I had some thoughts, which I'm offering in hopes of clarifying my
understanding, and possibly helping to improve your software in the process.

I don't see any correctness problems in your code, but I do see what look like
several opportunities for optimization. Though please take these with a slight
grain of salt, as I am still learning the C11 atomics.

Your aring_give() ends with a release barrier and your aring_take() begins
with an acquire barrier. That makes sense to me, as a way of ensuring the
sequencing of the reads/writes to aring->rb and to item. However I don't see
why aring_give() needs to begin with an acquire and aring_take() needs to end
with a release. I think both of these could be changed to memory_order_relaxed
with no change in correctness.

But I think we can go a step further actually. Your
atomic_fetch_add_explicit() and atomic_fetch_sub_explicit() operations operate
on a shared aring->items member. Both the reader and writer write to this
variable, which requires expensive locked operations and which will degrade
under contention. I don't think this is actually necessary.

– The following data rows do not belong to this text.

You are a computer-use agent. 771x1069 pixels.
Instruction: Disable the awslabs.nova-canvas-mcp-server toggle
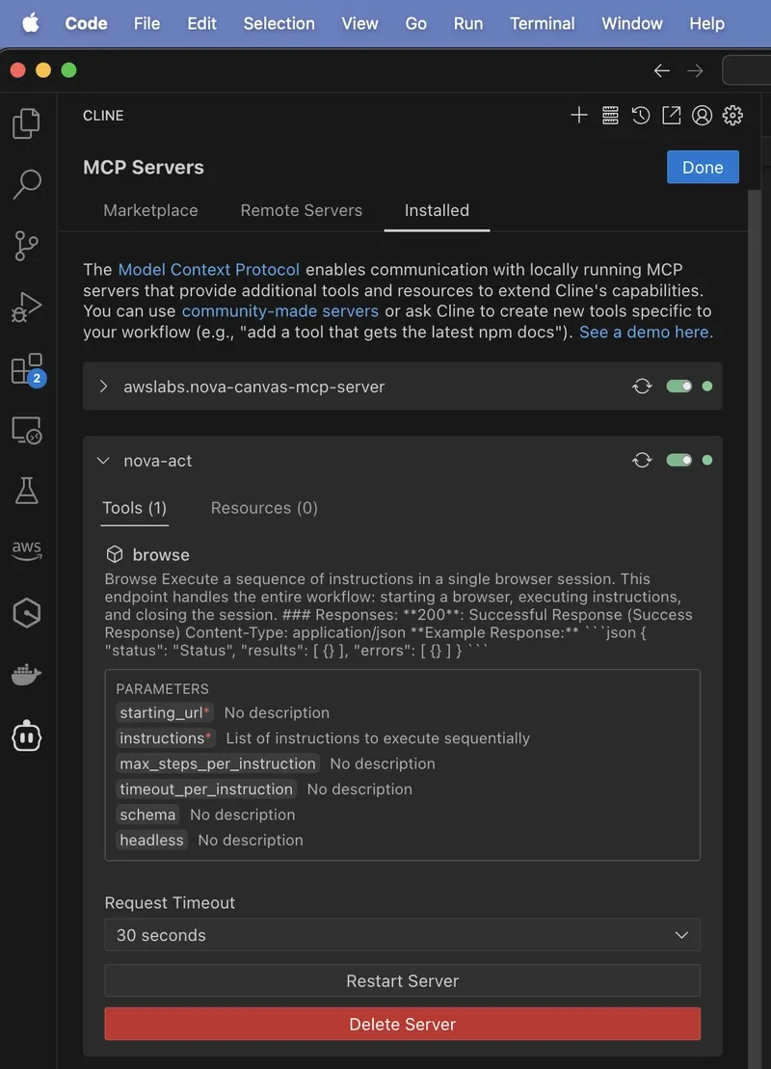point(679,387)
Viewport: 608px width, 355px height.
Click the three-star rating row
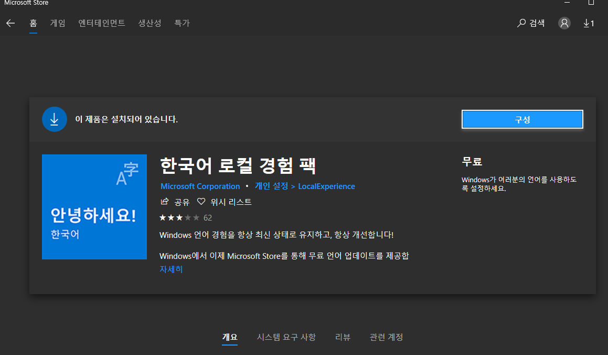pos(179,217)

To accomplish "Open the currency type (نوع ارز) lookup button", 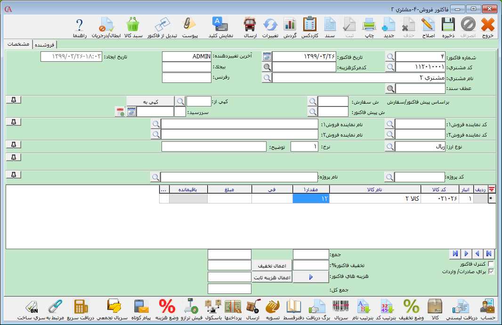I will coord(390,146).
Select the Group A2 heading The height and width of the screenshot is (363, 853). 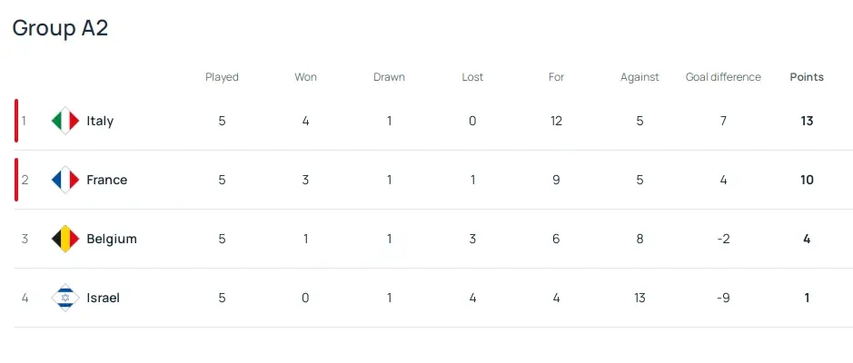[x=60, y=28]
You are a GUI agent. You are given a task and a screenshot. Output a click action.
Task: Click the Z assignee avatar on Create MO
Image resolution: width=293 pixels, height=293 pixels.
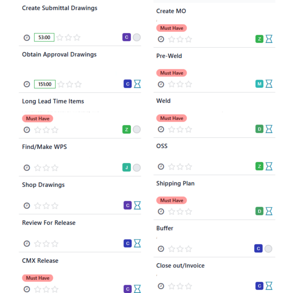[x=259, y=39]
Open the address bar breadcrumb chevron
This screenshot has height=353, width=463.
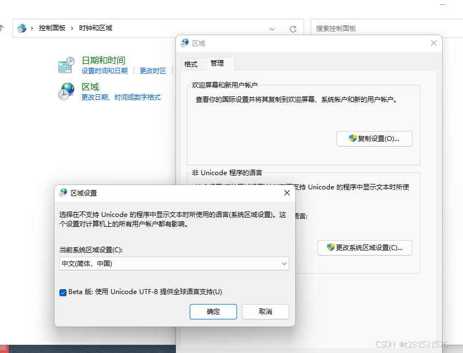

Instead you could eliminate aring->items completely and simply compute it
based on aring->head and aring->tail. Only the writer writes to head and only
the reader writes to tail, so you could use just
atomic_load_explicit()/atomic_store_explicit() with memory_order_relaxed on
these variables to read and write them. Then calculate the number of items
present by comparing them. This could make the overall queue significantly
more efficient.

I'd be curious to hear your thoughts on this.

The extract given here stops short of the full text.